Com a catástrofe portuguesa, Voltaire viu ruir todas as suas concepções do Mundo vigentes à época, pois considerava que tal fenómeno jamais poderia ter ocorrido se a Terra fosse, como até esse momento se acreditava cegamente, uma mera criação divina, regulada pelos princípios de ordem e harmonia.
Voltaire responde à desilusão com a mesma força com que esta se apoderara dele. Para isso usa “Cândido” (1759), uma comédia romântica que abre uma tensa controvérsia e qual Voltaire preferiu assinar com o pseudónimo “Monsieur le docteur Ralph” (Senhor Doutor Ralph). A Igreja Católica é o principal alvo da obra, através da qual o filósofo francês demonstra com humor que, após o terramoto que assolou Lisboa, só mesmo alguém muito ingénuo, muito cândido, poderia continuar a acreditar que vivia num mundo de bem, regido pela bondade e misericórdia de Deus.

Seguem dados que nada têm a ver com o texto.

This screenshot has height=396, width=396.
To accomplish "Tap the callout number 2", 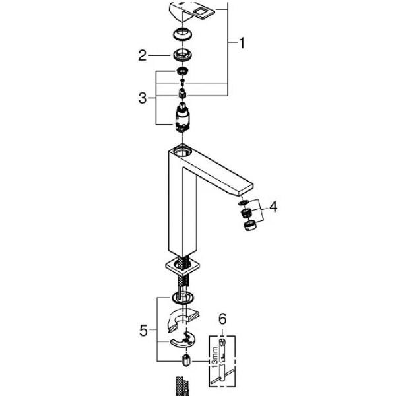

Voltaire foi iniciado na Maçonaria no dia 7 de Fevereiro de 1778, numa das cerimônias mais brilhantes da história da maçonaria mundial, na Loja Les Neuf Soeurs de Paris. Aos 84 anos, Voltaire ingressou no Templo apoiado no braço de Benjamin Franklin, embaixador dos EUA na França. A sessão foi dirigida pelo Venerável Mestre Lalande na presença de 250 irmãos.
O Irmão Voltaire morreu três meses depois.
Não teve tempo de ficar dizendo em Loja, com o peito estufado de vaidade, quantos anos ele tinha de Maçonaria; mesmo se pudesse, ele não o faria, pois conhecia o significado do tempo e o valor da sabedoria.